“Land, then, is not merely soil: it is a foundation of energy flowing through a circuit of soils, plants and animals ... an ethic to supplement and guide the economic relation to land presupposes the existence of some mental image of land as a biotic mechanism. We can be ethical only in relation to something we can see, understand, love, or otherwise have faith in ...” – Aldo Leopold, ecologist (from ”Wisdom of Elders” by David Suzuki and Peter Knudtson)
One description of being a Pagan is to have a relationship with the land, after all, the word Pagan is said to have been derived from the Latin Paganus meaning “country dweller”, amongst other interpretations. Yet, in this modern age how many of us who describe ourselves as "practising Pagans" and declare that we follow a “Pagan life style” are honestly “one” with nature and the land upon which we reside? How many of us feel the tides change within us when they change around us?

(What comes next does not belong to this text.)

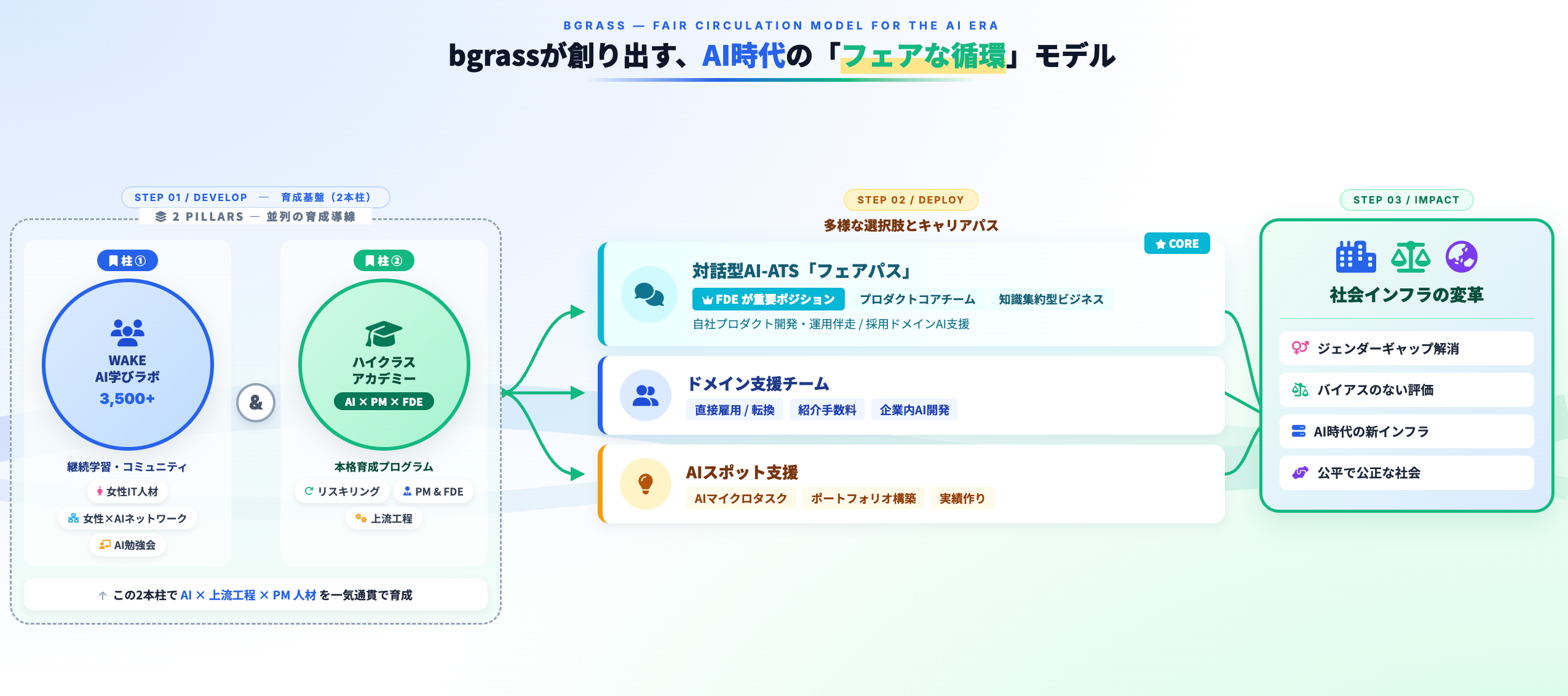Viewport: 1568px width, 696px height.
Task: Click the STEP 03 / IMPACT label pill
Action: [1406, 200]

The above quote from Aldo Leopold is just as relevant today as it was back in 1993 when the book was written, and whilst not directed specifically at Pagans, I personally believe that for those of us who allege that we adhere to a Pagan lifestyle or follow a Pagan belief system, that we should be able to put that belief more into practice – in other words, we should be doing more than merely talking the talk, we should be walking the walk.
With more and more of us actually being city dwellers as opposed to rural, and with the alleged “land shortage”, finding ourselves living in inner city flats or apartments, the probability of us being able to support ourselves from the land is increasingly impossible. With the “land grab” invading invaluable farming lands, it is as if we have forgotten a basic science lesson taught in schools – the process of photosynthesis by which plants produce, as a form of waste product, the very oxygen we, not to mention other species, need to breathe. We also need our plant life to provide us with the food that we eat, regardless of whether we are vegans, vegetarians or carnivores.
All life is interconnected which means we have an ongoing relationship with all things around us, in particular the earth upon which we stand. As with any kind of relationship, there is give and take on both sides. This brings me back to Aldo Leopold’s quote for it is only when we, as humans, cease to see the land, the plant life, and even the other species with whom we share the earth with as “irrelevant”, we will eventually lose our most precise gift of all – that of life.
Maybe it is time we step outside our concrete slabs and feel the grass beneath our toes, run our fingers down the roughness of a tree’s bark, admire the strength the seemingly delicate plants must have to push their way through the soil, and start to marvel the wonder that is all around us, re-establishing your relationship with the earth.